Preliminaries

The function histogram() is used to study the distribution of a numerical variable. It comes from the lattice package for statistical graphics, which is pre-installed with every distribution of R. Also, package tigerstats depends on lattice, so if you load tigerstats:

require(tigerstats)

then lattice will be loaded as well. If you don’t plan to use tigerstats but you want to use the function histogram(), then make sure you load lattice:

require(lattice)

Note: If you are not working with the R Studio server hosted by Georgetown College, then you will need to install tigerstats on your own machine. You can get the current version from Github by first installing the devtools package from the CRAN repository, and then running the following commands in a fresh R session:

require(devtools)
install_github(repo="homerhanumat/tigerstats")

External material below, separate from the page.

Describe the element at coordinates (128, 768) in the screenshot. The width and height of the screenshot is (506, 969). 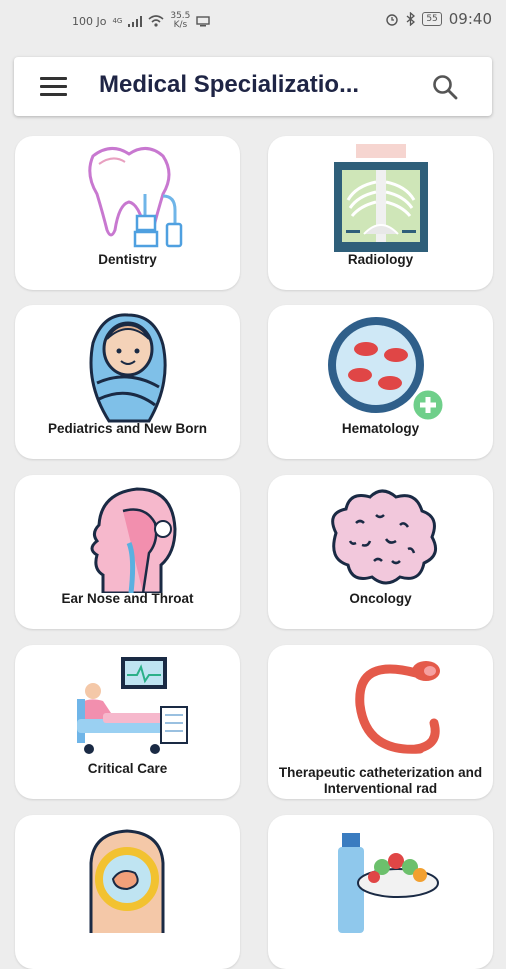
I see `card-label: Critical Care` at that location.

In this tutorial we will also use a function from the mosaic package, so let’s make sure it is loaded:

require(mosaic)

One Numerical Variable

In the m11survey data frame from the tigerstats package, suppose that you want to study the distribution of fastest, the fastest speed one has ever driven. You can do so with the following command:

histogram(~fastest,data=m111survey,
       type="density",
       xlab="speed (mph)",
       main="Fastest Speed Ever Driven")

Note the use of:

Controlling Breaks

One of the most important ways to customize a histogram is to to set your own values for the left and right-hand boundaries of the rectangles.

In order to accomplish this, you should first know the range of your data values. You can find this quickly using the favstats() function from package mosaic:

favstats(~fastest,data=m111survey)
##  min   Q1 median    Q3 max     mean      sd  n missing
##   60 90.5    102 119.5 190 105.9014 20.8773 71       0

The minimum fastest speed is 60 mph, and the maximum fastest speed is 190 mph.

One possible choice for rectangle boundaries is to have the left-most rectangle begin at sixty, and then have each rectangle be 10 mph wide at the base, finally reaching a rectangle that ends at 190 mph. In other words, we want the rectangle boundaries to be:

\[60,70,80,90,100,110,120,130,140,150,160,170,280,190.\]

These numbers will be the “breaks” for the rectangles in our histogram. We can set these breaks by putting them, as a list, into the breaks argument of the histogram() function, as follows:

histogram(~fastest,data=m111survey,
       type="density",
       xlab="speed (mph)",
       main="Fastest Speed Ever Driven",
       breaks=c(60,70,80,90,100,110,120,130,
                140,150,160,170,180,190))

You can accomplish the same thing with less typing, if you make use of the seq() function:

histogram(~fastest,data=m111survey,
       type="density",
       xlab="speed (mph)",
       main="Fastest Speed Ever Driven",
       breaks=seq(from=60,to=190,by=10))

Numerical and Factor Variable

Suppose you want to know:

Who tends to drive faster: guys or gals?

Then you might wish to study the relationship between the numerical variable fastest and the factor variable sex. You can use histograms in order to perform such a study.

Try this code:

histogram(~fastest|sex,data=m111survey,
       type="density",
       xlab="speed (mph)",
       main="Fastest Speed Ever Driven,\nby Sex",
       breaks=seq(from=60,to=190,by=10))

Note that to produce side-by-side histograms, you “condition” on the factor variable with the formula:

\[\sim numerical \vert factor\]

Note also the use of “\n” to split the title into two lines: this is a useful trick when the title is long.

You can also adjust the layout of the separate panels to your liking:

histogram(~fastest|sex,data=m111survey,
       type="density",
       xlab="speed (mph)",
       main="Fastest Speed Ever Driven,\nby Sex",
       breaks=seq(from=60,to=190,by=10),
       layout=c(1,2))